Podwal’s musical work extends beyond Prague. “I knew Peter Gelb and began working for the New York Metropolitan Opera many years before the Mozart and Prague exhibition. In the past the Met had a relationship with artists. Chagall and Hockney and others. Peter Gelb asked me to do something for them. I started with five portraits of Mozart as his operatic characters, then notecards, then the Mozart posters. I now have 10 posters up in the Met shop, illustrating seven of Mozart’s most famous operas and of course Verdi’s Nabucco, the Jewish opera. The latest addition is for Aida.”

Mark Podwal, 'Aida'
Mark Podwal, ‘Aida’

In addition to his drawings and paintings, Mark has illustrated dozens of books, some written with other authors like Elie Wiesel, Harold Bloom, and Francine Prose, others researched and written alone. Cynthia Ozick praised his artistry in a laudatory essay and Mark’s drawings in turn have been selected to accompany her poetry. The Metropolitan Museum of Art produced Seder plates, jewelry, prints, and holiday cards with his images. His projects delve into the mysteries of Jewish mysticism, the whimsy of a Jewish bestiary, the magic of Jewish visions and a Kaddish for his mother’s shtetl in Poland. Some of the work is joyful, some somber.

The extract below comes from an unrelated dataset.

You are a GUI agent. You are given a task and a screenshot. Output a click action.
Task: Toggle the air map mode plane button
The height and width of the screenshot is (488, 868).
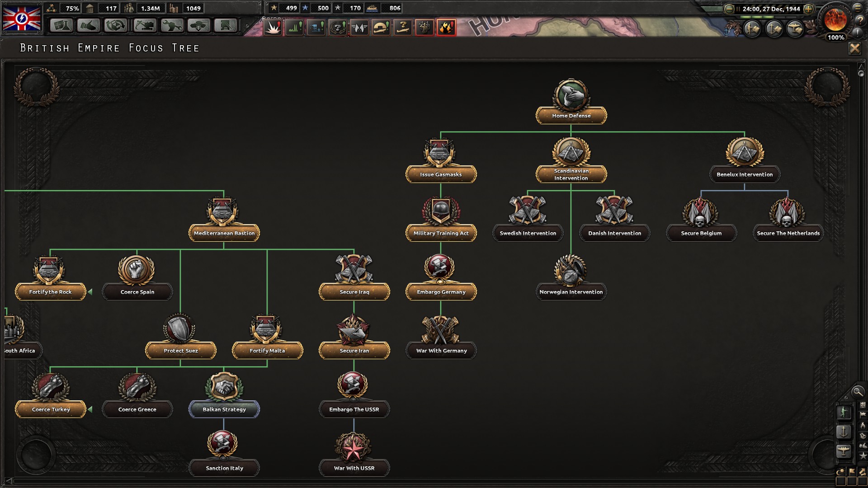tap(844, 450)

The Terezin portfolio, completed in 2014, is composed of 42 archival prints that recount the long history of systematic antisemitism over the centuries, from biblical Egypt to the Babylonian exile, Greek and Roman desecrations and occupations, the medieval Crusades, scapegoating of Jews during the Black Plague, the Inquisition, blood libel accusations, ghetto life, and discriminatory laws, culminating in the Nazi Holocaust. He ends the series with Psalm 126 celebrating the return of the Jewish people to their homeland from worldwide diaspora, in peace.

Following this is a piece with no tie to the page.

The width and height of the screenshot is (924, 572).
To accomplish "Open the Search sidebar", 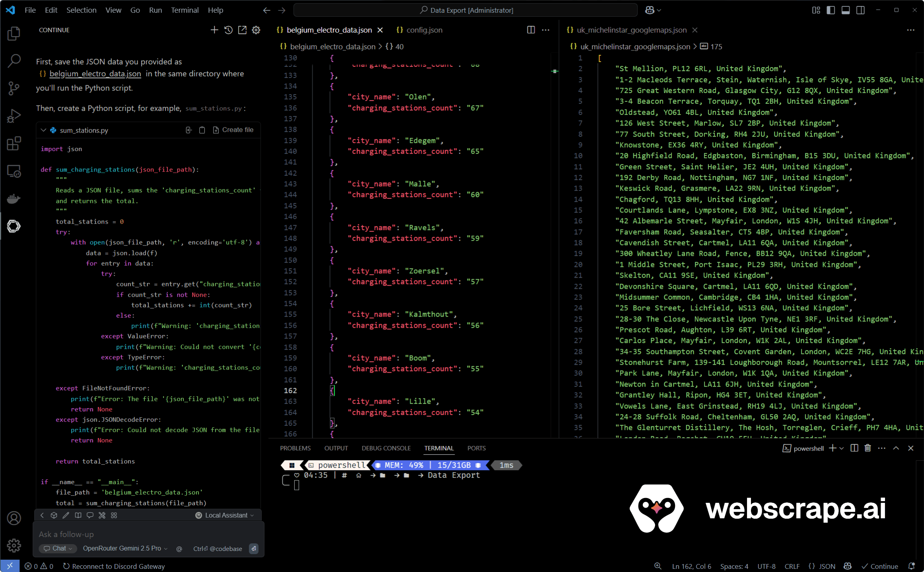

Mark Podwal, 'A Song, 1948'
Mark Podwal, ‘A Song, 1948’

“What’s new?” I asked Mark the last time we spoke. “This past spring in 2022 when Russia invaded Ukraine, I went back to political drawing. I did the Ukraine flag flying in solidarity from the spires of New York City skyscrapers.”

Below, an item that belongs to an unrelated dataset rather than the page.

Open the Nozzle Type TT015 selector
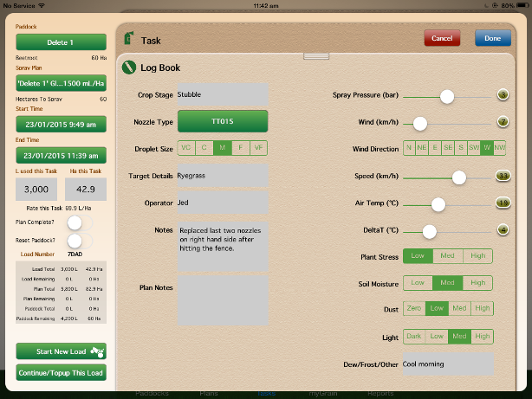(x=223, y=121)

Mark Podwal, 'New York Skyline'
Mark Podwal, ‘New York Skyline’

Now we have come full circle, traversing the centuries and the globe, returning to tikkun olam and inspiring us to consider our damaged world. In the face of it all, we shoulder our obligation to do our best, by creating some beauty and harmony and assuming the burden of personal responsibility to make the world just a bit better. Mark Podwal’s art is most definitely an act of tikkun olam. He is an artist for our world.

Ruth Oratz is a Professor of Medicine at NYU Langone Medical Center.